Mobile Network Latency Calculator

Calculator Inputs

Use the form below to model expected end-to-end mobile delay.

Scenario Name

Any label for your test case or planned deployment.

Network Generation

Used for quick baseline presets.

Radio Access Delay (ms)

Air interface scheduling and radio stack delay.

Backhaul Distance (km)

Estimated one-way network distance to service edge.

Route Multiplier

Adjusts for non-straight routing paths.

Propagation Speed Factor

Fraction of light speed, such as 0.67.

Transport Delay (ms)

Metro, aggregation, and transit transport overhead.

Core Delay (ms)

Processing through mobile packet core functions.

Server Processing (ms)

Application or edge server response time.

Queue Delay (ms)

Baseline queueing before load amplification.

Load Factor

Values above 1 increase queue stress.

Jitter (ms)

Observed variation around packet arrival timing.

Jitter Buffer Factor

Multiplier for extra smoothing tolerance.

Packet Loss (%)

Average loss during the measurement period.

Retransmissions

Expected recovery attempts per affected flow.

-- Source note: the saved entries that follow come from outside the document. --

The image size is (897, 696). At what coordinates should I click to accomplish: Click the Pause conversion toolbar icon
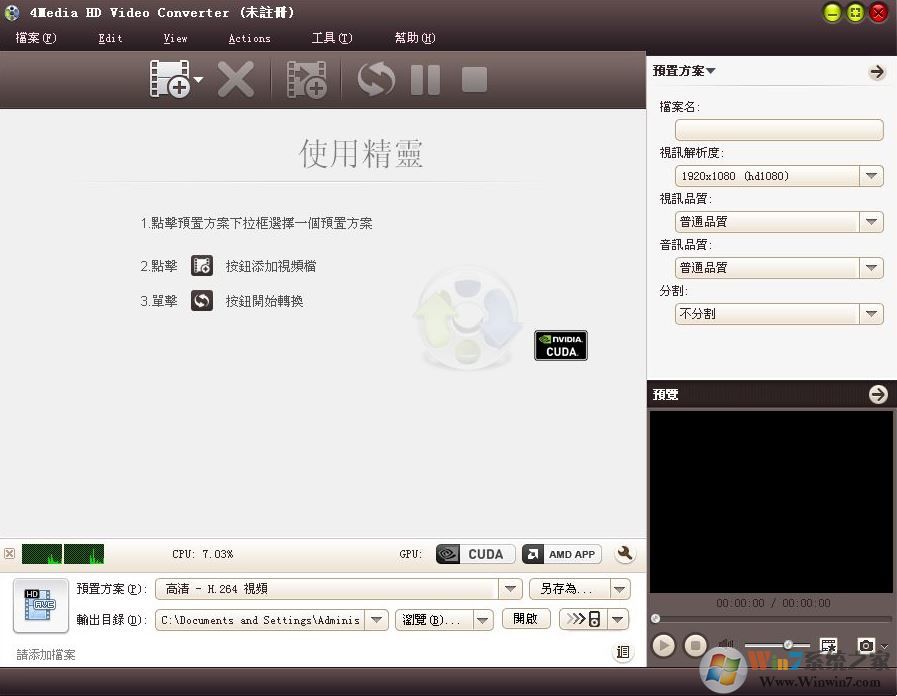click(424, 79)
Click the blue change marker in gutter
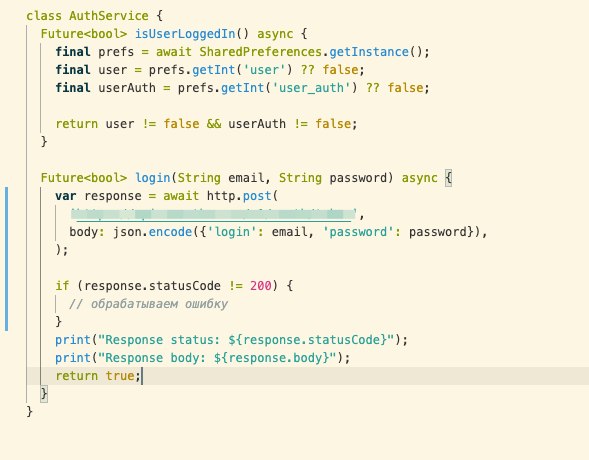Image resolution: width=589 pixels, height=460 pixels. coord(6,259)
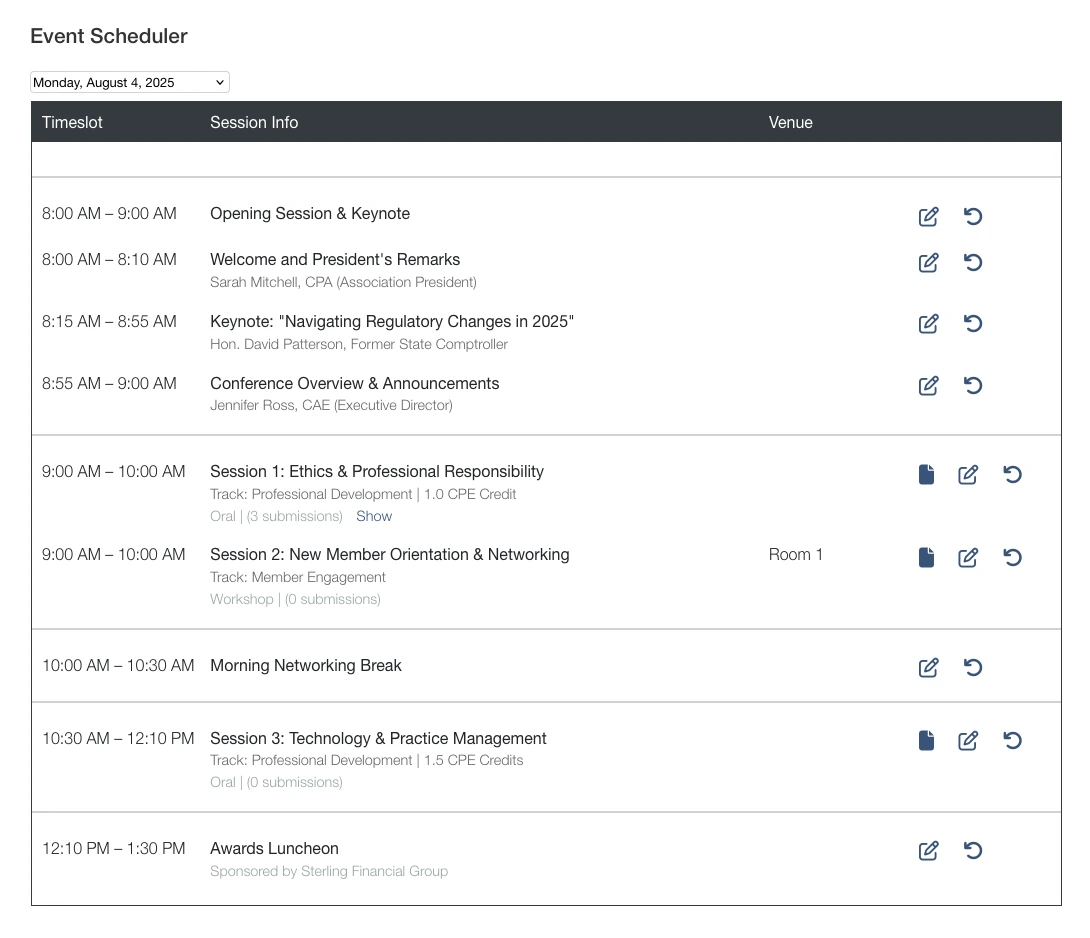Screen dimensions: 1090x938
Task: Edit Conference Overview & Announcements
Action: (928, 385)
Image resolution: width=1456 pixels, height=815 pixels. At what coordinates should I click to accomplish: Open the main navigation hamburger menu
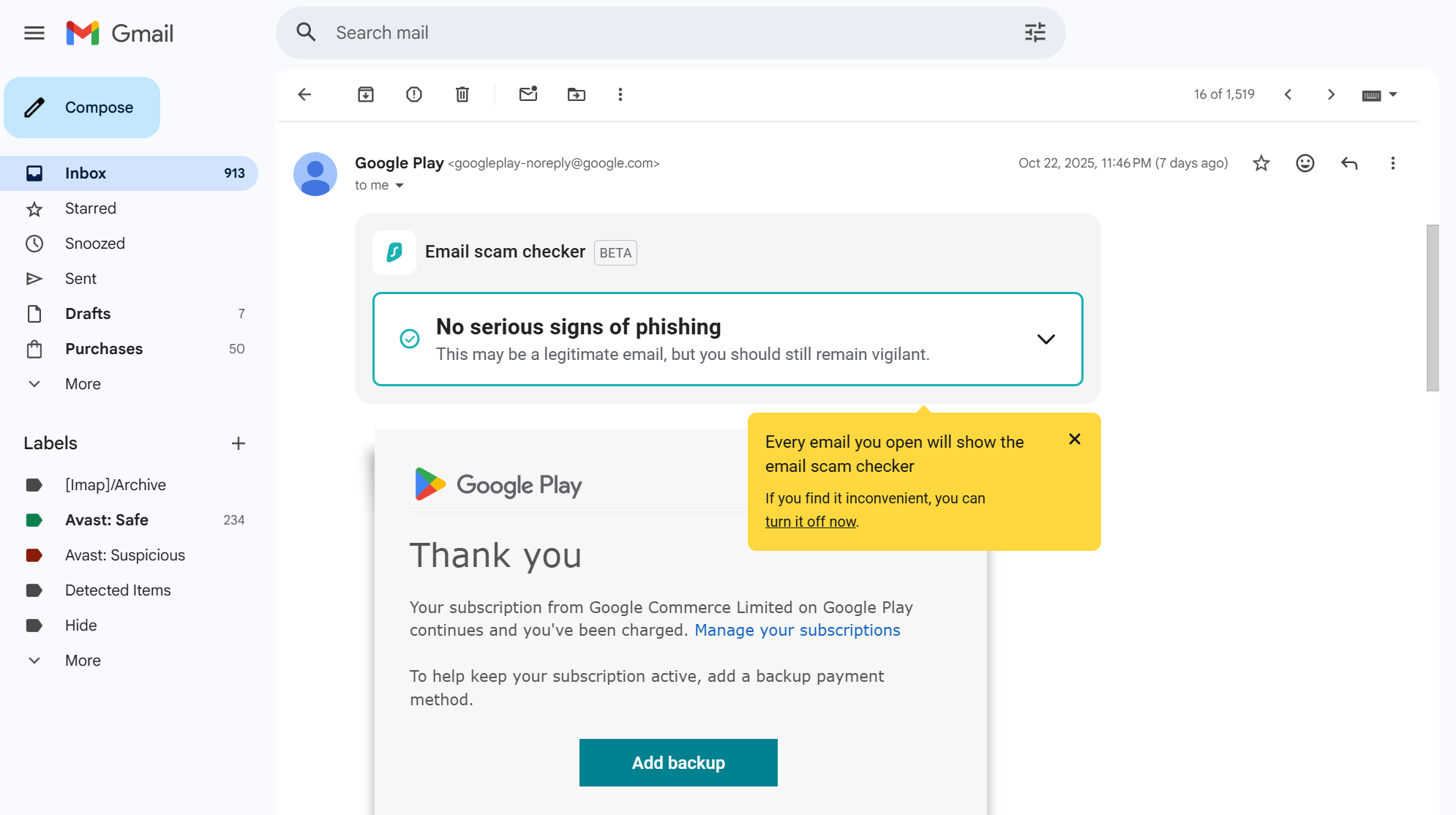pyautogui.click(x=34, y=33)
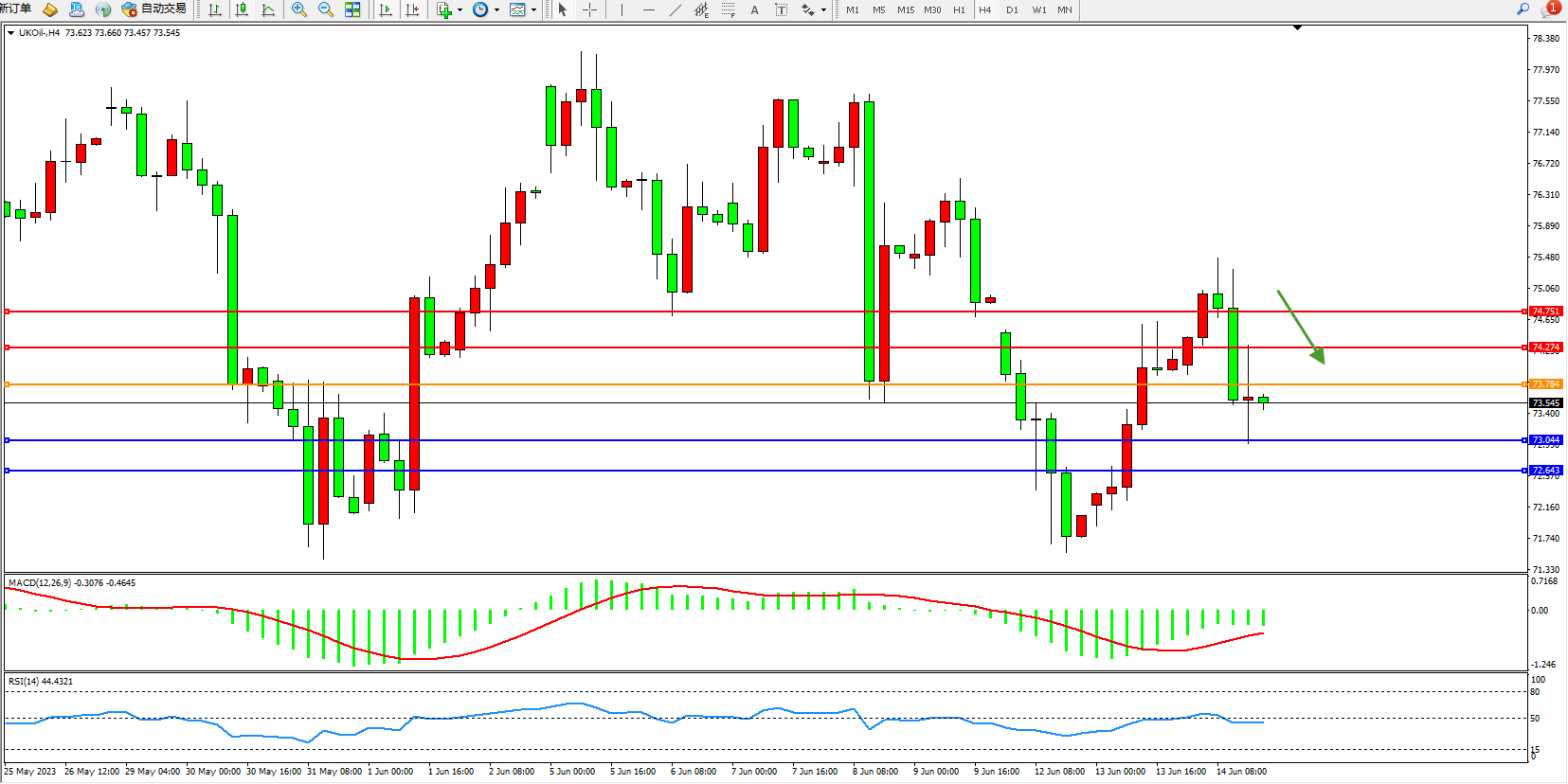Image resolution: width=1568 pixels, height=784 pixels.
Task: Click the Zoom Out magnifier icon
Action: 326,9

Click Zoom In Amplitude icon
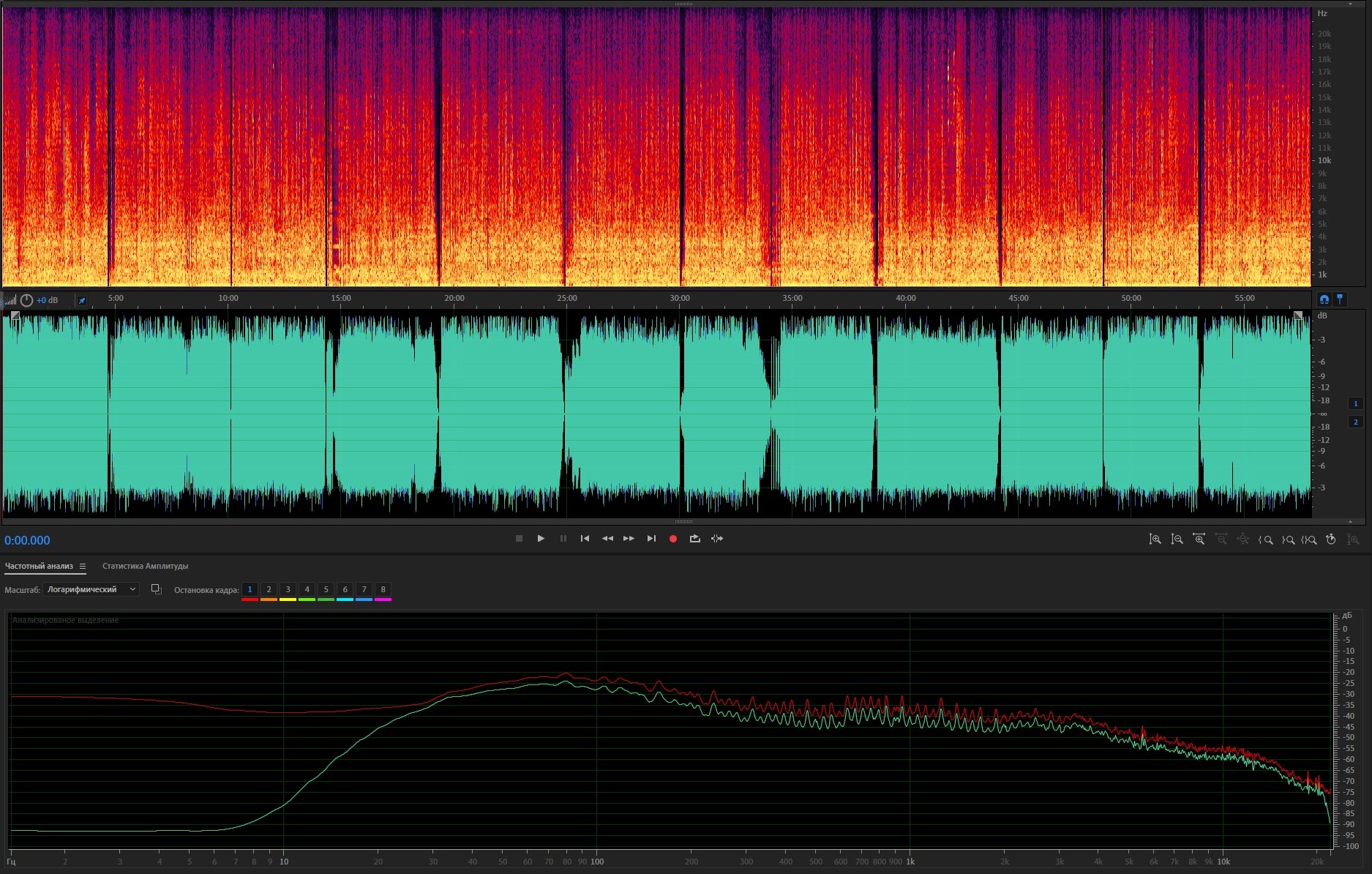(1155, 539)
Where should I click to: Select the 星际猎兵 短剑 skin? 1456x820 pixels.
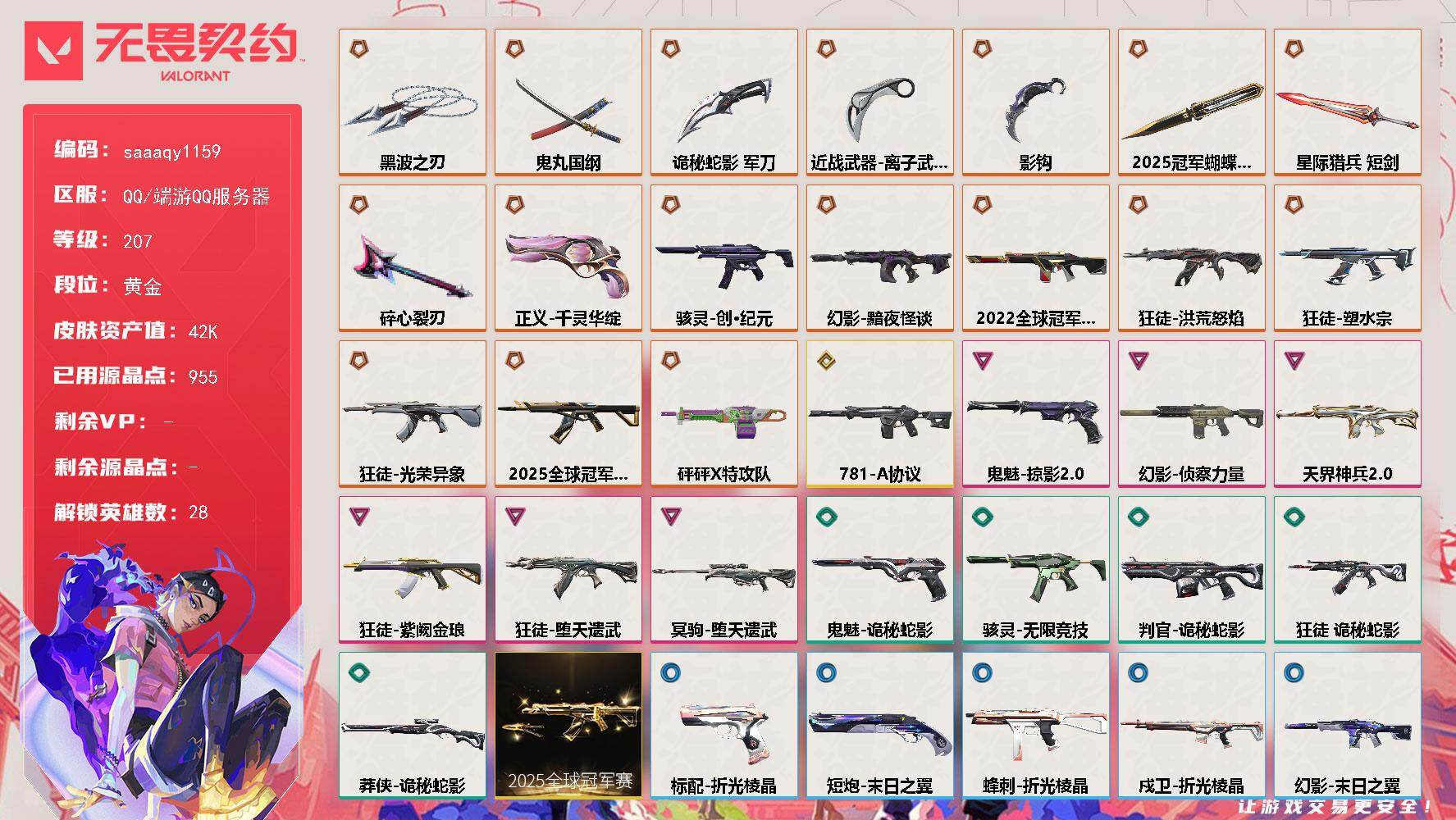(x=1348, y=102)
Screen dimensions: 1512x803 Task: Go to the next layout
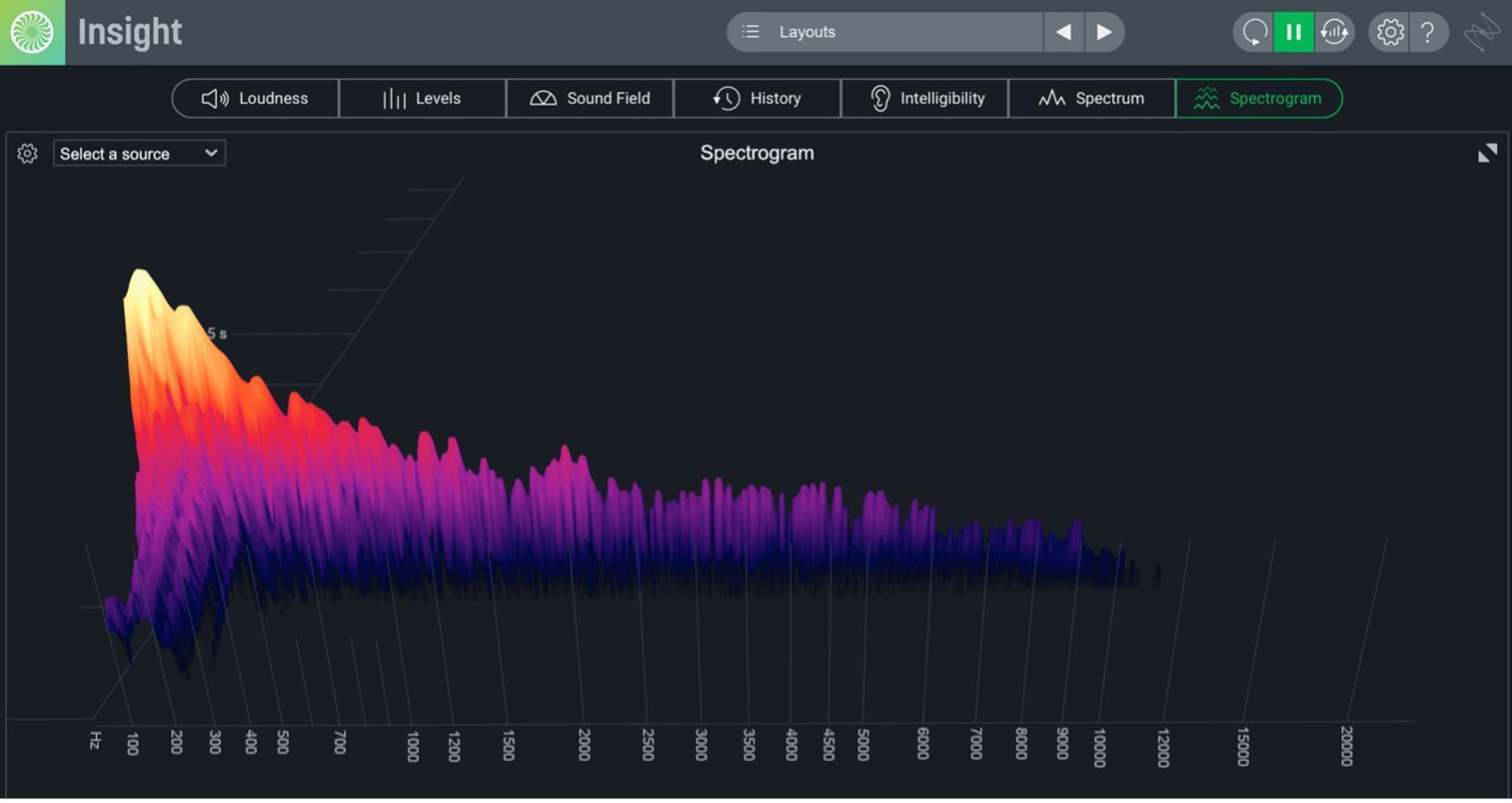click(x=1104, y=32)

Retransmission Penalty (ms)

Average delay added by one recovery event.

Handover Events

Expected mobility transitions during the test.

Handover Penalty (ms)

Temporary interruption per handover event.

Device Speed (km/h)

Used to estimate mobility-related overhead.

Example Data Table

Scenario	Generation	Radio (ms)	Transport (ms)	Core (ms)	Queue (ms)	Jitter (ms)	Loss (%)	Estimated Latency (ms)
Dense Urban Streaming	4G	32	10	22	16	8	1.2	104.6
Suburban Voice Session	5G NSA	18	7	16	7	4	0.4	58.1
Edge Gaming Trial	5G SA	10	6	10	5	3	0.2	37.4

Formula Used

Propagation One Way (ms) = ((Distance × Route Multiplier) ÷ (Light Speed × Propagation Factor)) × 1000

Base RTT (ms) = 2 × (Radio Access + Transport + Core + Propagation One Way) + Server Processing

Effective Queue (ms) = Queue Delay × Load Factor

Jitter Buffer (ms) = Jitter × Jitter Buffer Factor

Loss Recovery (ms) = Packet Loss % × Retransmissions × Retransmission Penalty

Estimated Latency (ms) = Base RTT + Effective Queue + Jitter Buffer + Loss Recovery + Handover Penalty + Mobility Penalty

This model is designed for planning, comparison, and troubleshooting. It does not replace packet captures, modem logs, RAN counters, or live protocol measurements.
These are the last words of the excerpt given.